While I know Obama is a proud Christian, just like the two other candidates, he seems to be getting all of the flack for his religious affiliations at the moment while not too much attention has been paid to the support John McCain has received from radical Christianists Rod Parsley(calls for a war on Islam, supports dominionism, ardently opposes separation of church and state) and John Hagee(Wiki quote:In his book Jerusalem Countdown: A Warning to the World, Hagee interprets the Bible to predict Russia, and the Islamic States will invade Israel and will be destroyed by God. This will cause the anti-christ, the head of the European Union, to create a confrontation over Israel between China and the West. A final battle between East and West at Armageddon will then precipitate the Second Coming of Christ).
I am not saying Obama shouldn't get flack for this, he definitely should have to explain whether or not he agrees with the sometimes racist, conspiracy theory laden comments of his spiritual guru. It strikes me as almost ridiculous that no one in the media, aside from Bill Maher, has really touched on the idea that these religious quacks often have a profound spiritual influence on these politicians that can manifest itself outside of the realm of "private, personal beliefs" and into political influence through the irrational dogmas and integrally linked worldviews inherent to the particular faith/sect being professed.
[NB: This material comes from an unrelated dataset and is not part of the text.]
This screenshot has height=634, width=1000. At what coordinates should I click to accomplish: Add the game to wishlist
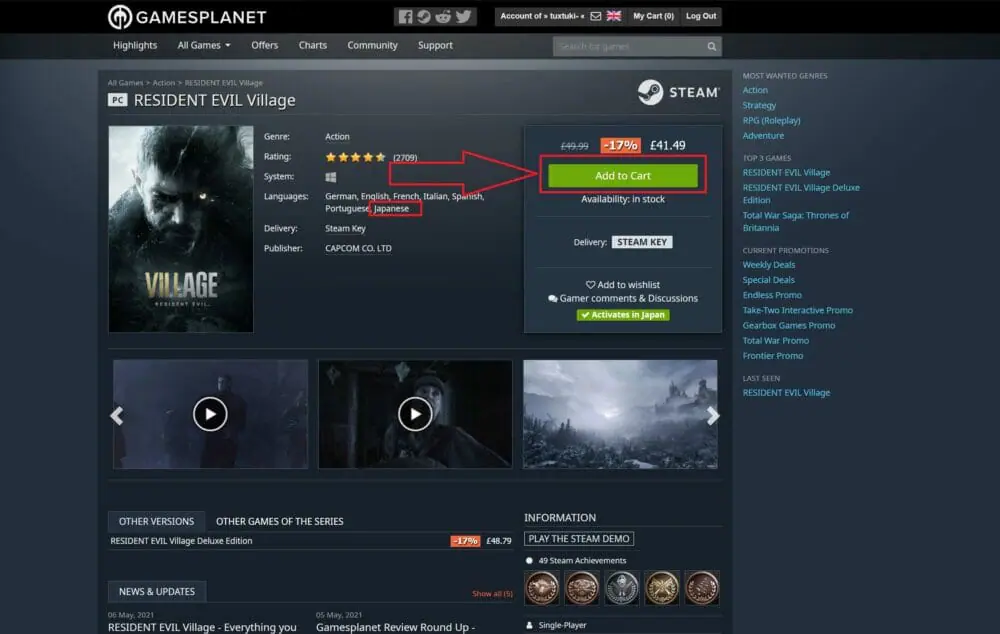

I have to say I found this speech to be enlightening in the sense that its essence portrays race as a subject that doesn't always have to be dealt with kid gloves while actually speaking to your audience as if they are discerning adults(a novel concept these days). He puts a human face on the race issue and relates how he has seen both sides of it while growing up in his racially and culturally diverse childhood. Obama basically breaks down the solution in terms of (1)advocating the Golden Rule as a guide to rising up out of the divide Americans experience, (2)realizing that changing the moral Zeitgeist is effectively done through reaching the minds of the next generation, and that (3)the ultimate progress will be achieved by honest discussions that transcend the "us versus them mentality" into the universal US. While I did find these hopeful and honest injections into such a divisive issue, so much of the linguistic framework for his arguments lie in biblical lessons learned through his faith, as well as the concilliation that everybody knows that their pastor, rabbi, or priest have political views with which their congregants strongly disagreed. Here are a few selected segments that deal with the aforementioned.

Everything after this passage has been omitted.